Saying all of this, The Godfather is still the better movie of the two. This is not to dismiss The Godfather Part II at all, but The Godfather is a thematic distillation of everything Part II tries and succeeds to expand upon. It is the mafia movie at its most stripped down, with one of the best dramatic arcs in American film history with Michael Corleone and some of the best work of Marlon Brando’s career. The Godfather Part II takes what The Godfather does so well and builds on it further, but there’s an unmistakable charm to the first film that imbues all the second’s tragedy with the presence of Brando’s central force.

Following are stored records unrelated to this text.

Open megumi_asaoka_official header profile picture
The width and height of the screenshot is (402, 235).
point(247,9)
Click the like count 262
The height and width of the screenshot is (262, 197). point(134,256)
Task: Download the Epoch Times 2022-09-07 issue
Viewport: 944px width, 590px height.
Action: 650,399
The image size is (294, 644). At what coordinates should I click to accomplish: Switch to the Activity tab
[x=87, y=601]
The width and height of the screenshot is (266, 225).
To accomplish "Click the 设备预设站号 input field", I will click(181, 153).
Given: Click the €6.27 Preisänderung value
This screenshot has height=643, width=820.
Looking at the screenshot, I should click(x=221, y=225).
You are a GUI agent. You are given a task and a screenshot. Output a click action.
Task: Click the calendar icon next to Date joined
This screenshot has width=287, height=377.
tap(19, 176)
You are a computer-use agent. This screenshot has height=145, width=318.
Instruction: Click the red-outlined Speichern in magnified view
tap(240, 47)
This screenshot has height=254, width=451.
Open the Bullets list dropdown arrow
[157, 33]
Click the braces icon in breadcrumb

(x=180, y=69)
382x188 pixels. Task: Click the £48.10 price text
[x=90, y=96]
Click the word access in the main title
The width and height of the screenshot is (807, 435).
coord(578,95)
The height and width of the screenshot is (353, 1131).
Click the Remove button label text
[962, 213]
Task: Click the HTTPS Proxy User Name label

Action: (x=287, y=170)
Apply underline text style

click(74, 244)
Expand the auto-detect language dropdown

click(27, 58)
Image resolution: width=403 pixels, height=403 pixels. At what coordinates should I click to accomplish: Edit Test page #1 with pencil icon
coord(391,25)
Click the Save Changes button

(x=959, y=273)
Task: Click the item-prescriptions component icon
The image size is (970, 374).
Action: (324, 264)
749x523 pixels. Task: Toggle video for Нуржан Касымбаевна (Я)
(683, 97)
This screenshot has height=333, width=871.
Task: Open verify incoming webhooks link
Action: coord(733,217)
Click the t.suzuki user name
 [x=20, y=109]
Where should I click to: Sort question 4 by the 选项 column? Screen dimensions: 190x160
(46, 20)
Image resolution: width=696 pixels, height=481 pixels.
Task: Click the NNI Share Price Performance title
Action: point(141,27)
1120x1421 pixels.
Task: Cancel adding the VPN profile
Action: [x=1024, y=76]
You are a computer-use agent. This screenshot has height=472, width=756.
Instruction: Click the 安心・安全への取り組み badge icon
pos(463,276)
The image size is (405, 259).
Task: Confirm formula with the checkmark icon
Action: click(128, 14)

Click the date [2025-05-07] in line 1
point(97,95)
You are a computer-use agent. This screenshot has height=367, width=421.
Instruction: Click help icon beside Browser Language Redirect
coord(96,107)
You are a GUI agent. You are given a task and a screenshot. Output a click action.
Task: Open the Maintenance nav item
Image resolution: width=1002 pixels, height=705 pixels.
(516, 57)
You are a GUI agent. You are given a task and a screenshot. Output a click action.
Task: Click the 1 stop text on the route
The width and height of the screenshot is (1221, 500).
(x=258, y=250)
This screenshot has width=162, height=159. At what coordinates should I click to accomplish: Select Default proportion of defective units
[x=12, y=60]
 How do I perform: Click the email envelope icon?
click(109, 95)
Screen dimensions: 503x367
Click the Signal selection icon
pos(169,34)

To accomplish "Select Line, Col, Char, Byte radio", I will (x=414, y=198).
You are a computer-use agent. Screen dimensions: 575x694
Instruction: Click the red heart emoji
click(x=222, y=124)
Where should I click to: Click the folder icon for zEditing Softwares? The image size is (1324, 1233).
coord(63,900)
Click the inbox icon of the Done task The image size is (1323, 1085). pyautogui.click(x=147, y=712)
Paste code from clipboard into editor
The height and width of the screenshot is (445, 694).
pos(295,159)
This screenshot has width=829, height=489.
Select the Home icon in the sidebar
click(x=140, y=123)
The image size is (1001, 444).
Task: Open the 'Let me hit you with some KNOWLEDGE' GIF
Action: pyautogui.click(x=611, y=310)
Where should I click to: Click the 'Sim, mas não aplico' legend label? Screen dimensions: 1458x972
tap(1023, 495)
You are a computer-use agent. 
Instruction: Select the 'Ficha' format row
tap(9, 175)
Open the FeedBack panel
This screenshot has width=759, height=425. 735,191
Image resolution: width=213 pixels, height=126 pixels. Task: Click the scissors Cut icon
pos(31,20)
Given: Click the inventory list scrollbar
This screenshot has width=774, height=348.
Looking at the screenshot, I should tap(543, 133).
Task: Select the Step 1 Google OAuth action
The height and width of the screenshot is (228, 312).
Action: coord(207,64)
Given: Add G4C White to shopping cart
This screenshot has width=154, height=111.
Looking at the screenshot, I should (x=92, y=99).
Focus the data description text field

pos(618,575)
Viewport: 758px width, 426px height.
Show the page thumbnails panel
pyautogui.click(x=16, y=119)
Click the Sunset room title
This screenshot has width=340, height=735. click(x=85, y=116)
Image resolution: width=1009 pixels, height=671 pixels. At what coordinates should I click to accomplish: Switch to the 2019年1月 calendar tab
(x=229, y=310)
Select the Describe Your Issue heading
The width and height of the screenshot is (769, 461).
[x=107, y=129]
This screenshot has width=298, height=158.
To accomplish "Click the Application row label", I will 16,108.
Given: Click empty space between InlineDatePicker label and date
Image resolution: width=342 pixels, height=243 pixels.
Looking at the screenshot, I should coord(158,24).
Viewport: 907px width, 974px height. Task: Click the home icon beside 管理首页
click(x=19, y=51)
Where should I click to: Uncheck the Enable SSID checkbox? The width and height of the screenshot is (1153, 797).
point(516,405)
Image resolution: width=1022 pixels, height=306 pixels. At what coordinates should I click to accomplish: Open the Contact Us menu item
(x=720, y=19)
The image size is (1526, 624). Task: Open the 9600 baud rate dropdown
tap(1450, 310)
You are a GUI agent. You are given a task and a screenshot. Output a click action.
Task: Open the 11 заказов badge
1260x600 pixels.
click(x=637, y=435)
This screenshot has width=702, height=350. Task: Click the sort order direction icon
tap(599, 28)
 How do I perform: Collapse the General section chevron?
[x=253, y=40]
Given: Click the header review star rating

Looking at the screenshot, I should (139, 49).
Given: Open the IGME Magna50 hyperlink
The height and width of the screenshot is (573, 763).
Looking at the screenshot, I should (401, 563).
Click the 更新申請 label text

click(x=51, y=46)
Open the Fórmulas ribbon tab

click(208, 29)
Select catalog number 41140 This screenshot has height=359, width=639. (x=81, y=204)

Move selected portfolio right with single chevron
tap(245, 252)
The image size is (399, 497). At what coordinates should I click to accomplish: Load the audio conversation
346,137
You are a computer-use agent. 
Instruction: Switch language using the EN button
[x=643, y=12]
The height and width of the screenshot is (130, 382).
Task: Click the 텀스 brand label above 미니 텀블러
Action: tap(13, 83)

The two together make one of the best double-bills ever because we like to pretend The Godfather Part III never happened, and comparing the two is no easy task. But there’s something more tragic about the ascent than the descent, and that’s the main difference between the two. Why is The Godfather better than The Godfather Part II? What does The Godfather Part II do to advance the first? How has it aged 50 years later? Here’s what you need to know.
‘The Godfather’ Is Better Than ‘The Godfather Part II,’ Briefly
Release Date December 20, 1974
Runtime 200
Five decades later, both of these movies remain the pinnacle of what American films can achieve. The Godfather Part II shows the descent of Michael Corleone’s grip on the Mafia, and it is beautifully captured. The contrast between Michael and a young Vito Corleone creates an interesting push and pull across time, expanding the first movie and adding subtext that, while not crucial to understanding Vito, makes his character all the more haunting. The Godfather Part II pokes at the soft edges of Michael’s flaws, coming to the crushing realization that he doesn’t really know what he’s doing, just like his father. The suits were a lie, and he is just as vulnerable as any other man when pressed right.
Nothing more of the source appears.